Conformational change of membrane-bound ErbB1 upon EGF binding as determined from FRET data. Stable Chinese hamster ovary (CHO) cell line transfected with the acyl carrier protein tag fused to the amino terminus of the ErbB1 ectodomain. The target serine residue was covalently labeled by phosphopantetheine transferase with Atto390-CoA. Atto390 emits at 480 nm and served as the FRET donor. Living cells were examined in an Olympus-PicoQuant FLIM microscope system with two-photon, 80-MHz excitation at 740 nm. Lifetime images for representative cells under three conditions are shown: (left) donor only; (middle) donor plus Nile Red12S (NR12S) membrane dye (applied at 0.5 µm) that localizes in the outer leaflet and acted as the FRET acceptor (Kucherak et al. 2010). NR12S absorbs broadly from 450 to 550 with a Förster R₀ of 5.4 nm and emits at >590 nm; and (right) donor and acceptor labeled cells bathed in 1 µm ErbB1 kinase inhibitor PD153035 and exposed to 32 nm EGF (room temperature, 5 min). Image acquisition was performed until the mean value for the brightest pixels reached 1000 counts using the PicoQuant SymphoTime TCSCP software. Pixel data (photon arrival times) were entered into a laboratory-generated Mathematica program for (i) selecting an analysis region of interest (ROI), (ii) filtering (masking and intensity ordering), and (iii) computing lifetimes from the intensity binned pixel data, assuming a two-component decay and using an analytical function to represent the experimental impulse response function (IRF) and the corresponding fluorescence time course (see Ziomkiewicz et al. 2013). The mean ± s.e. lifetime values are given below each panel. There was an ∼7% drop in mean lifetime upon addition of the NR12S acceptor in the absence of EGF; this effect was substantially reversed upon addition of EGF (in the presence of kinase inhibitor) although the peak values originally observed in the absence of acceptor were not achieved. Data derived from experiments similar to those in Ziomkiewicz et al. (2013).

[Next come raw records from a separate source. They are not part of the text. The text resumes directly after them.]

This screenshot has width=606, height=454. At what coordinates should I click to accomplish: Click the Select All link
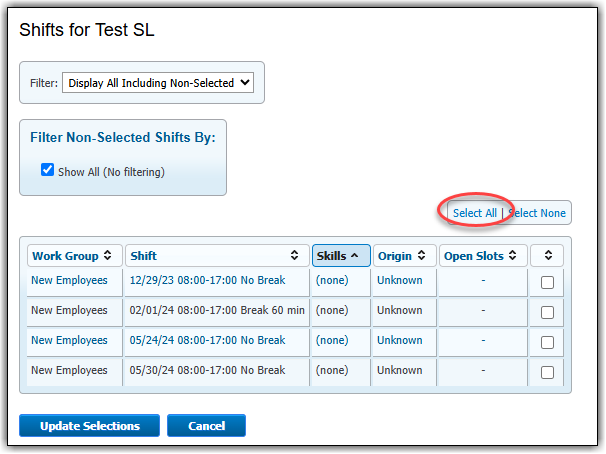pos(474,213)
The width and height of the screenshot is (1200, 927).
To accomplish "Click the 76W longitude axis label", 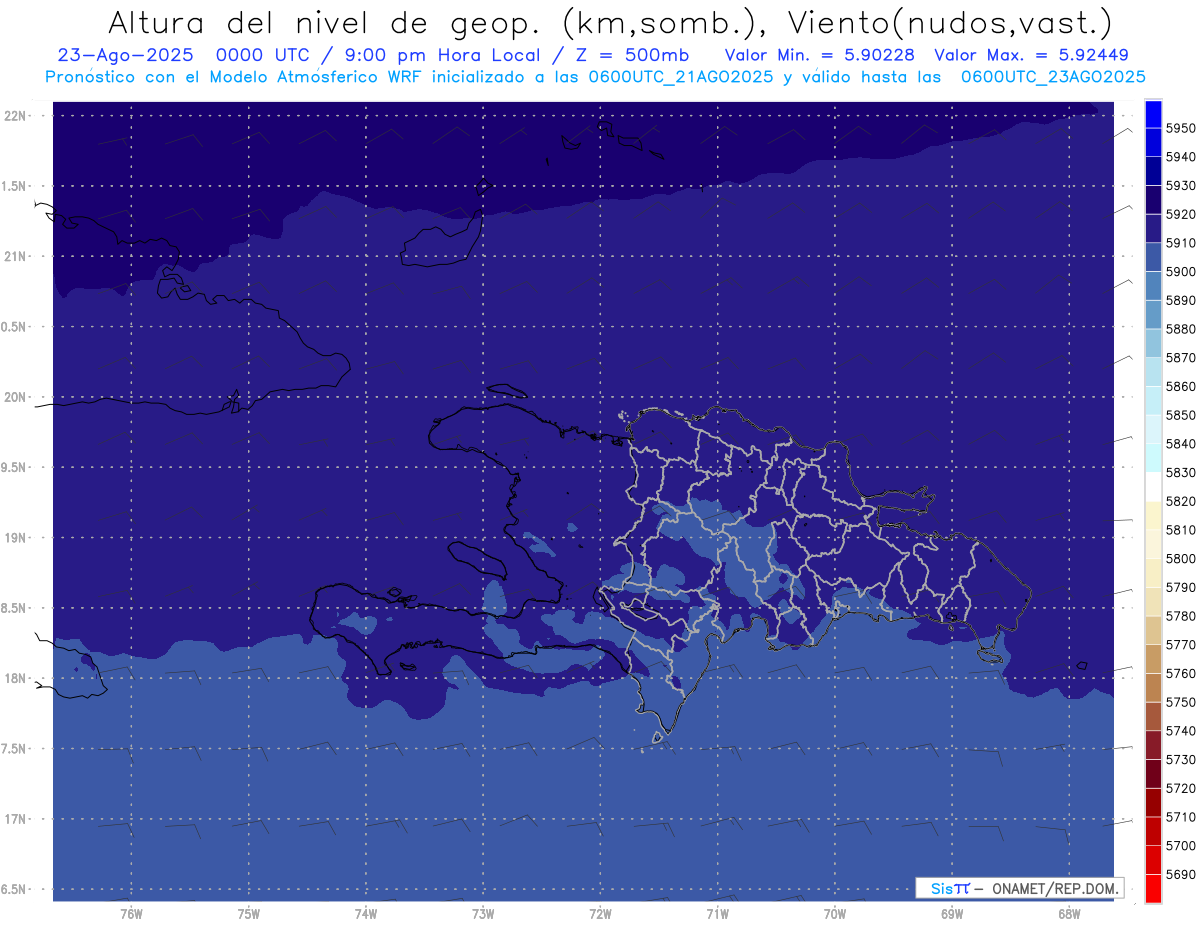I will pos(131,913).
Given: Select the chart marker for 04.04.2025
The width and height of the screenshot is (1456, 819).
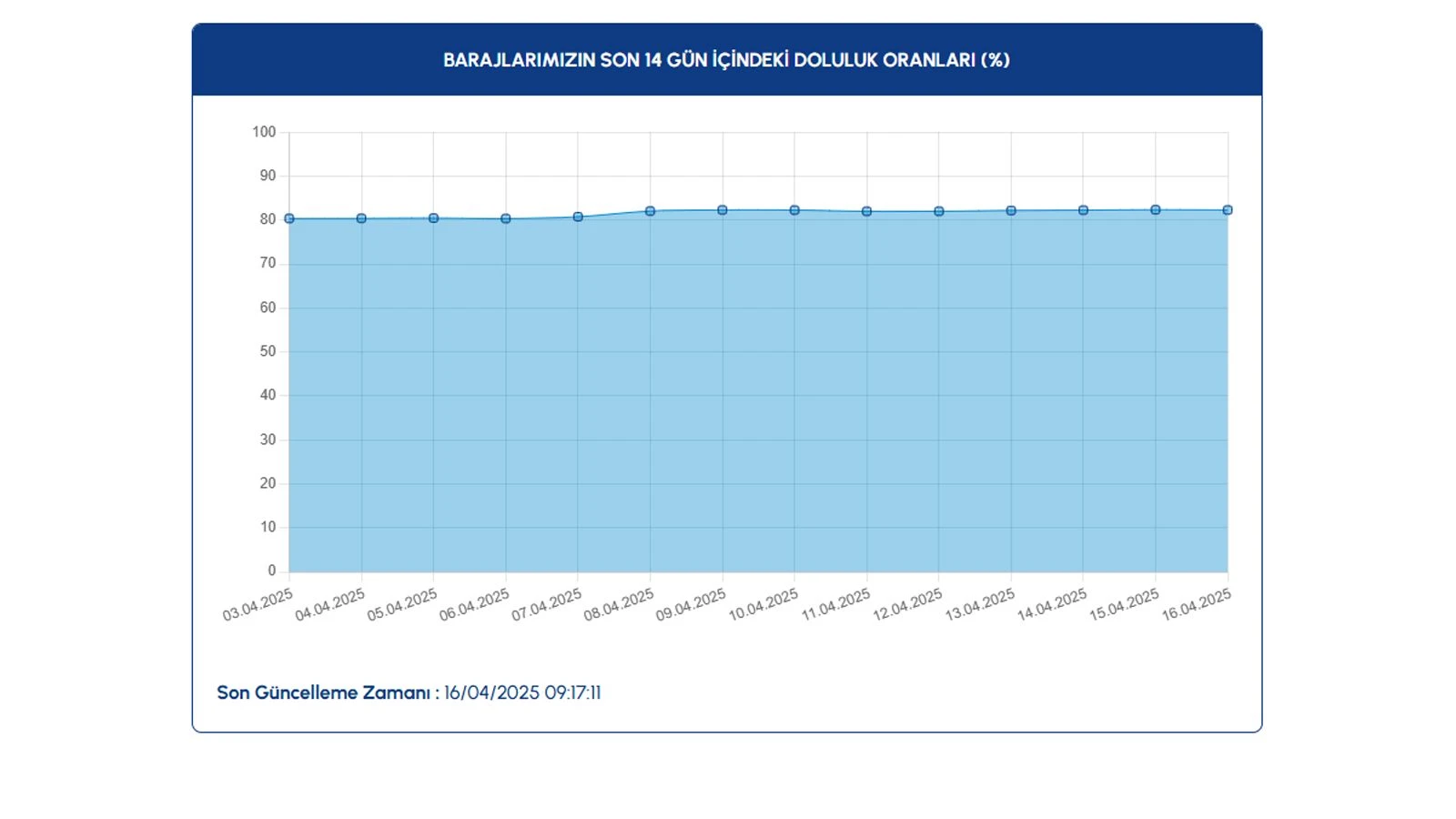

We conclude that EGF binding, even in the absence of (auto)phosphorylation, leads to a conformational change, extending the ectodomain and thereby increasing the distance of the amino terminus from the plasma membrane in accordance with the model proposed from crystallographic analysis of isolated ErbB1 and its fragments. Larger separation correlates with a lower FLIM-detected FRET efficiency.

Figure 3.

Filopodial retrograde transport of ErbB1. Recent studies identify Shc1 as a component (blue box) linking the activated receptor to the actin filaments constituting the core of the filopodium (see text). (From Lidke et al. 2005; adapted, with permission, from Rockefeller University Press © 2005.)

Figure 4.

Preferential activation of ErbB1 on filopodia and microvilli with short exposure to EGF. Starved A431 cells were exposed for 40 sec to 15 nm EGF and fixed directly in ice cold EtOH. Activated ErbB1 was detected by immunofluorescence using a phosphotyrosine-specific ErbB1 antibody (pY1068) from cell signaling and a Cy3-labeled secondary antibody. No signal was observed on cells not exposed to EGF. Images were taken on a Zeiss 510 Meta microscope using 532 nm excitation and emission ≥585 nm. Background subtracted. Scale bars, 5 µm.

Figure 5.

Binding of SPIONS to A431 cells and activation by exposure to a magnet for 180 sec. Panels (A) and (B) show specific binding of anti-ErbB1-targeted SPIONs on A431 cells after incubation for 15 min at 15°C. Panels (C) and (D) show the amount of transphosphorylation of ErbB1 on the cells after no magnetic field (C), or after application of a magnetic field for 180 sec (D) by indirect immunofluorescence staining for anti-ErbB1 pY1068. Data from experiments are similar to those published in Bharde et al. (2013). Scale bar, 20 µm.